La Organización de las Naciones Unidas (ONU) declaró este viernes un estado de hambruna en Gaza, alertando que más de medio millón de personas se encuentran en una situación “catastrófica”, en medio de amenazas de Israel de destruir la mayor ciudad del territorio palestino. La Clasificación Integrada de la Seguridad Alimentaria (IPC) advirtió que esta crisis se extenderá a las zonas de Deir al Balah y Jan Yunis hacia finales de septiembre, afectando a casi dos tercios de la Franja de Gaza.
En respuesta, el primer ministro israelí, Benjamin Netanyahu, rechazó la declaración y la calificó de “mentira descarada”, asegurando que su gobierno no tiene una política de hambruna y que busca prevenirla. El dirigente insistió en que Israel actúa para evitar la escasez de alimentos, aunque las advertencias internacionales señalan que la obstrucción sistemática dificulta la entrega de suministros esenciales.

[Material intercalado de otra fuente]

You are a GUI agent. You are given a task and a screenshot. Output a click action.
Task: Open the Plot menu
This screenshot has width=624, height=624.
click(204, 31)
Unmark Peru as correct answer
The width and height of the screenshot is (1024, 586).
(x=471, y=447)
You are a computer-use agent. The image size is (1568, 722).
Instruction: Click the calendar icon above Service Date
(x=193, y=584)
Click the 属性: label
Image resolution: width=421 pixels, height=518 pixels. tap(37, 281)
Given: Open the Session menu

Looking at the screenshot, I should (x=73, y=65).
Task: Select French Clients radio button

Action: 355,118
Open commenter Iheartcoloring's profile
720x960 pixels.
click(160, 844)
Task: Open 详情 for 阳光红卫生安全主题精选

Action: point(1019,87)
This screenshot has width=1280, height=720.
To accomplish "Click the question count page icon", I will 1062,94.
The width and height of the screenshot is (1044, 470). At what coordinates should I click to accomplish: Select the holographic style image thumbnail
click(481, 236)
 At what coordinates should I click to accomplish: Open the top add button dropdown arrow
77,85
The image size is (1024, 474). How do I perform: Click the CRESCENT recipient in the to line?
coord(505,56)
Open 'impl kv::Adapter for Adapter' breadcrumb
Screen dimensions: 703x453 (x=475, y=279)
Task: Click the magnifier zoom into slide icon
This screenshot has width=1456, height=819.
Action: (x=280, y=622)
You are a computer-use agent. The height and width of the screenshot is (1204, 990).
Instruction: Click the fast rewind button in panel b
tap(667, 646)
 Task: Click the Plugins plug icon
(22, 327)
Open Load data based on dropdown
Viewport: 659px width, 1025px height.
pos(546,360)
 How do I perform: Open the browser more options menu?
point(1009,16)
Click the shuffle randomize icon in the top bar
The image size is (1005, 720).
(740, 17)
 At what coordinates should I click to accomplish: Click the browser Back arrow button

Tom Fletcher, director de la Oficina de Asuntos Humanitarios de la ONU, señaló desde Ginebra que la hambruna en Gaza “podría haberse evitado” y responsabilizó a Israel por la obstrucción de ayuda humanitaria. Mientras tanto, Hamas solicitó a la ONU una acción inmediata para detener los enfrentamientos y exigir la apertura sin restricciones de los pasos fronterizos, garantizando el ingreso urgente de alimentos, medicamentos, agua y combustible.
Con más de dos millones de palestinos viviendo hacinados en apenas 365 km², la comunidad internacional observa con preocupación el agravamiento de la crisis humanitaria. La situación en Gaza pone a prueba la capacidad de los organismos internacionales y destaca la urgencia de intervenciones efectivas para evitar la propagación de la hambruna y sus consecuencias mortales.